Para hacerlo posible, la normativa establece una tabla de tramos de ingresos, cada uno asociado a una cuota mensual. En 2026, las cuotas se mueven con carácter general entre los 200 y los 590 euros mensuales aproximadamente, en función del tramo en el que se encuadre el autónomo según sus rendimientos netos anuales previstos.
Al inicio del ejercicio, cada autónomo declara una previsión de ingresos y cotiza en consecuencia. Pero los ingresos reales raramente coinciden exactamente con lo previsto, por lo que el sistema permite modificar la base de cotización hasta seis veces a lo largo del año, ajustándola a la evolución real de la facturación.
Al cierre del ejercicio, la Seguridad Social cruza la cotización realizada durante el año con los ingresos reales declarados a Hacienda y procede a la regularización:
— Si el autónomo ha cotizado de menos respecto a sus ingresos reales, deberá realizar un pago adicional.
— Si ha cotizado de más, recibirá una devolución o podrá aplicarla a futuras pensiones.
¿Cuáles son los errores más habituales?
La experiencia de estos primeros años de implantación ha dejado ver algunos patrones de error que conviene evitar:
— Mantener una base de cotización mínima, aunque los ingresos hayan aumentado de forma clara a lo largo del año.
— No comunicar los cambios de previsión de ingresos durante el ejercicio, confiando en que «ya se ajustará solo» en la regularización anual.

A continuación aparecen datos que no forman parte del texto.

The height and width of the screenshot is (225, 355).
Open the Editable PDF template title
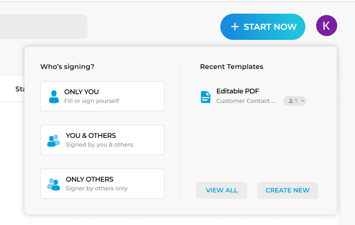click(237, 91)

— No revisar los rendimientos netos reales tras aplicar los gastos deducibles, lo que puede llevar a cotizar en un tramo incorrecto.
— Descoordinar la parte fiscal y la de Seguridad Social, gestionándolas de forma separada cuando en realidad se influyen mutuamente.
¿Por qué es especialmente importante revisarlo ahora?
Estamos ya en la segunda mitad del año, lo que significa que quedan pocos meses para ajustar la base de cotización si los ingresos reales se están desviando de la previsión inicial. Una revisión a tiempo puede evitar una regularización al alza importante en enero, cuando la Seguridad Social cruce los datos del ejercicio.
Como señalan los expertos, la clave en 2026 no está en pagar más o menos cuota, sino en pagar la cuota correcta. Y eso requiere seguimiento periódico, previsión realista y coordinación entre la gestión fiscal y la de Seguridad Social.